ちなみに、下記の表ですべての要件をまとめましたので、要件を細かく確認したいという方は、参考にしてください。
要件 | 重要書類 | 一般書類 |
入力期間の制限 | 〇 | 適時入力 |
カラー画像による読み取り | 〇 | グレースケール保存可 |
タイムスタンプの付与 | 〇 | 〇 |
200dpi以上のスキャニング | 〇 | 〇 |
解像度・階調情報の保存 | 〇 | 〇 |
大きさ情報の保存 | 〇 | 不要 |
バージョン管理 | 〇 | 〇 |
帳簿との相互関連性の保持 | 〇 | 〇 |
読取可能装置 | 〇 | 〇 |
明瞭出力 | 〇 | 〇 |
検索機能の確保及び電子計算機処理システムの開発関係書類等の備え付け | 〇 | 〇 |
また、電子データにおいて一定のクオリティが求められるため、要件を満たすためには適切なスキャナー機器を使用しなければなりません。そのため、自社ですべての書類のスキャニングに対応するという方は、十分に注意するようにしましょう。
【電子帳簿保存法】スキャナ保存する際に注意したい3つの注意点
電子帳簿保存法におけるスキャナ保存の注意点は3つです。注意点を把握することで要件をしっかりと満たすことができたり、トラブルを避けることができたりするので、ぜひ参考にしてください。
スキャンした書類は一定期間保存する
1つ目の注意点は、スキャンした文書は一定期間保存することです。
スキャナ保存は原本で文書を管理する必要がないという点が大きな魅力になります。そのため、電子化したあとにすぐ破棄してしまう方も少なくないでしょう。
しかし、短期間で処分してしまうと入力期限が過ぎた場合や定期的な検査で不備があったときなどに困ってしまいます。このようなトラブルを回避するためにもスキャナ保存後も一定期間は文書で保管しておくのがおすすめです。
一般書類以外は白黒スキャン不可
重要書類はカラーでスキャンする必要があります。
決算関係書類以外の国税関係書類は重要書類に位置付けられており、カラー画像による読み取りが必須です。重要書類をグレースケールで保存してしまうと、要件を満たしていないことになるので、注意するようにしましょう。
原本の大きさを変更しない
最後の注意点は、原本の大きさを変更しないことです。
1度にスキャンすることができないため、書類のサイズを変更し、コピーをスキャンする方もいます。しかし、このような保存の仕方は要件を満たしませんので、注意が必要です。スキャニングする際は、原本のサイズを変えずに1枚1枚スキャンすることが求められます。
電子帳簿保存法に適用した書類の電子化が難しい方は専門業者に依頼しよう
電子帳簿保存法に従ってスキャナ保存するためには、さまざまな要件をクリアする必要があります。要件は非常に多く、すべてに対応できないと思われている担当者もいるのではないでしょうか?

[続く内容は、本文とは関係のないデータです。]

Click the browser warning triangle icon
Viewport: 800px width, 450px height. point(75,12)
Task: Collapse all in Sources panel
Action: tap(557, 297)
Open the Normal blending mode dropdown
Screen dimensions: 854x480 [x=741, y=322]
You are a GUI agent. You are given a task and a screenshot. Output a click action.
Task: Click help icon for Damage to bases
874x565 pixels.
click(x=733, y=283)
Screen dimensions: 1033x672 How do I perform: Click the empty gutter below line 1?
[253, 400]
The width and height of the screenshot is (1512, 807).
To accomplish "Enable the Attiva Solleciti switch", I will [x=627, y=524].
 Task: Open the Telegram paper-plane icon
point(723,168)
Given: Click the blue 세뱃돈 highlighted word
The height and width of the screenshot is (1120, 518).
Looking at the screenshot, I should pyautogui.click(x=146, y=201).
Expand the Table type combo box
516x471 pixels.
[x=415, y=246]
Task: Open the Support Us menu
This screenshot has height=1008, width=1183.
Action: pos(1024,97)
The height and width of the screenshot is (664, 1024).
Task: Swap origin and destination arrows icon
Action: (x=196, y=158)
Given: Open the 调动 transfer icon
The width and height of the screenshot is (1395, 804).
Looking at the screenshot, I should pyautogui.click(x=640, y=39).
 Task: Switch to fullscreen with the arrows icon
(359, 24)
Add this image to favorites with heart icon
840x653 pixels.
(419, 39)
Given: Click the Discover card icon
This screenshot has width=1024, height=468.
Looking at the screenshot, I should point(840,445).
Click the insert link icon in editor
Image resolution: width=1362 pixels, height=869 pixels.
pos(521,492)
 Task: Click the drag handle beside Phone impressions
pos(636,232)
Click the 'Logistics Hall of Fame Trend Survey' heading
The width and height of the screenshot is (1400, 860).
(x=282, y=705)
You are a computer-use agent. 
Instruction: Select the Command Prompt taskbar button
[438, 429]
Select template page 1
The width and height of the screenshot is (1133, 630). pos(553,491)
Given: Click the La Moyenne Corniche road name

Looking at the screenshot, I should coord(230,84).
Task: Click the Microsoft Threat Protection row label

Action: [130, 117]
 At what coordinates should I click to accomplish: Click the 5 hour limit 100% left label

すべての要件を満たしてスキャナ保存をしたいという方は、専門のスキャン代行業者に依頼するのがおすすめです。特に、うるるBPOのスキャン代行サービスは、4,800社の利用実績があり、多くの企業に選ばれているサービスになります。電子帳簿保存法の要件に従ってスキャニングをしてもらうことができるので、興味がある方は、下記のリンクからお気軽にお問い合わせください。
まとめ
今回は、電子帳簿保存法とスキャンの関係について詳しく解説しました。帳簿などの書類を電子データとして管理することで、企業はコスト削減などさまざまなメリットを獲得することができます。
しかし、帳簿などの重要書類は電子帳簿保存法の要件に従ってスキャニングをすることが求められます。そのため、すべての要件に満たす自信がないという方は、専門のスキャン代行業者を利用するのがおすすめです。